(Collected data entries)
_ _ _ _

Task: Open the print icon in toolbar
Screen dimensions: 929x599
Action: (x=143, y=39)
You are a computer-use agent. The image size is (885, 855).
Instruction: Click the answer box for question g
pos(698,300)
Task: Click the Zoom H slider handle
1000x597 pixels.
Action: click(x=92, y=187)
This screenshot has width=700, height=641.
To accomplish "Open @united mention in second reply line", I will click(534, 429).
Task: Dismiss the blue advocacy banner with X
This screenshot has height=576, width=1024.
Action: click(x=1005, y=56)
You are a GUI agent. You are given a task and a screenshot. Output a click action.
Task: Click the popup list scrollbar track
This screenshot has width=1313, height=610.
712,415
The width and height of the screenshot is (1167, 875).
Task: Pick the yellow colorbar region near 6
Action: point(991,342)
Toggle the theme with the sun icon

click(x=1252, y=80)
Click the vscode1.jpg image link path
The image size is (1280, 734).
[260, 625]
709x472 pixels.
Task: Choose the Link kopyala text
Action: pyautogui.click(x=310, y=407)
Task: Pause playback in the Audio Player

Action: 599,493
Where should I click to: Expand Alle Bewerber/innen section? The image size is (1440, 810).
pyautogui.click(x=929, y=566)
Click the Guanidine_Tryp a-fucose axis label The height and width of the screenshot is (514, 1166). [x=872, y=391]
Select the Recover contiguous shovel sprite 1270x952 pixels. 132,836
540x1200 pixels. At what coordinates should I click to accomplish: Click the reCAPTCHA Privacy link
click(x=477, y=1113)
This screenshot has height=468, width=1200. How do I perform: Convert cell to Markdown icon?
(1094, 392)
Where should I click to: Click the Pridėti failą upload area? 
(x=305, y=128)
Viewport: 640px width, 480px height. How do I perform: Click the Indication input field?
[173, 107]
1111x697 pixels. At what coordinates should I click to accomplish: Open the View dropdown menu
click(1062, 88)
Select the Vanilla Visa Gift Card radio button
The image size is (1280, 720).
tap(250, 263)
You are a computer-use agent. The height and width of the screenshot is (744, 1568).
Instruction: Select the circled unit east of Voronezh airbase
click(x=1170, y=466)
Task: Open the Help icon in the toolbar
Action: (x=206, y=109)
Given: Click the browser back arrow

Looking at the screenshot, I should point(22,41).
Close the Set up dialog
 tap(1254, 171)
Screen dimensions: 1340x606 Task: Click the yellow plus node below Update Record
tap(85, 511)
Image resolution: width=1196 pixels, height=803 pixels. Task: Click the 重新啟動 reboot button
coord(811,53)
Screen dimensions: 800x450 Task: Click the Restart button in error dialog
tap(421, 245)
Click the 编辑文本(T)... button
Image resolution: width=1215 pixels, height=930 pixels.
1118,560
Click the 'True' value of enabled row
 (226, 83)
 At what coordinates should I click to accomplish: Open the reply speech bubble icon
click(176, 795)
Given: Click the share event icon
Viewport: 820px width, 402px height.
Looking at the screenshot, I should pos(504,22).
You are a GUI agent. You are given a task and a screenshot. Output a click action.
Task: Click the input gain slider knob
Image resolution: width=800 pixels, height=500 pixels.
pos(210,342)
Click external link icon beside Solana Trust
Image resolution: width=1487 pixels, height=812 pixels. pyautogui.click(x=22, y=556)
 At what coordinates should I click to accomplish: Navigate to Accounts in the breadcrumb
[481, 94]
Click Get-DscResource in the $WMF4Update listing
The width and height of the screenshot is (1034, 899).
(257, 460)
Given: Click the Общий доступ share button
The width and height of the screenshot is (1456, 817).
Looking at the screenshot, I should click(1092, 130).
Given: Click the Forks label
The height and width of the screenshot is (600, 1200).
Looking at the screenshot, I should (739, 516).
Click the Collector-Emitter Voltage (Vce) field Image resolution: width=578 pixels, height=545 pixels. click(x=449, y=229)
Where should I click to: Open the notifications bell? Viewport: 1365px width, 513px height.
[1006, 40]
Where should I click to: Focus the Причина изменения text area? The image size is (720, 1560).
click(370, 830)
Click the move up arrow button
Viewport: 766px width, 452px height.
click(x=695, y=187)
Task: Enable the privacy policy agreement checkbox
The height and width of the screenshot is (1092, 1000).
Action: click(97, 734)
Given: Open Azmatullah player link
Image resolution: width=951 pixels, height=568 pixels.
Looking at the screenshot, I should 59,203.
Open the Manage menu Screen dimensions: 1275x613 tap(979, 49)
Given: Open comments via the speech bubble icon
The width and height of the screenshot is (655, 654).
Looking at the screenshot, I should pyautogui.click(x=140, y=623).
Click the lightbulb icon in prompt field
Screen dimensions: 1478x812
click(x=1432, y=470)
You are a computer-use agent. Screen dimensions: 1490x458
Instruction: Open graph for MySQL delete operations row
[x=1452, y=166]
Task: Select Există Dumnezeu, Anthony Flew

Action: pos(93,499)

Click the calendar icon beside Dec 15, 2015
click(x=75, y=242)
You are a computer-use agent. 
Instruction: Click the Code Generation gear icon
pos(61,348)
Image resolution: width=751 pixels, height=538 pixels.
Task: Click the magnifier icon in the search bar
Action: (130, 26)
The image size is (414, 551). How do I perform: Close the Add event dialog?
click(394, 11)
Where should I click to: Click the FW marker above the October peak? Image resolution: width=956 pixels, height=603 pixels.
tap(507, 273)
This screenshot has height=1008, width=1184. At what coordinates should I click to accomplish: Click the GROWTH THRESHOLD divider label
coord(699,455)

_ _ _ _

Please transcribe the data above without changes, from its first line to its "Task: Click the Zoom H slider handle" line, and leave out anything past that.

Task: Open the print icon in toolbar
Screen dimensions: 929x599
Action: (x=143, y=39)
You are a computer-use agent. The image size is (885, 855).
Instruction: Click the answer box for question g
pos(698,300)
Task: Click the Zoom H slider handle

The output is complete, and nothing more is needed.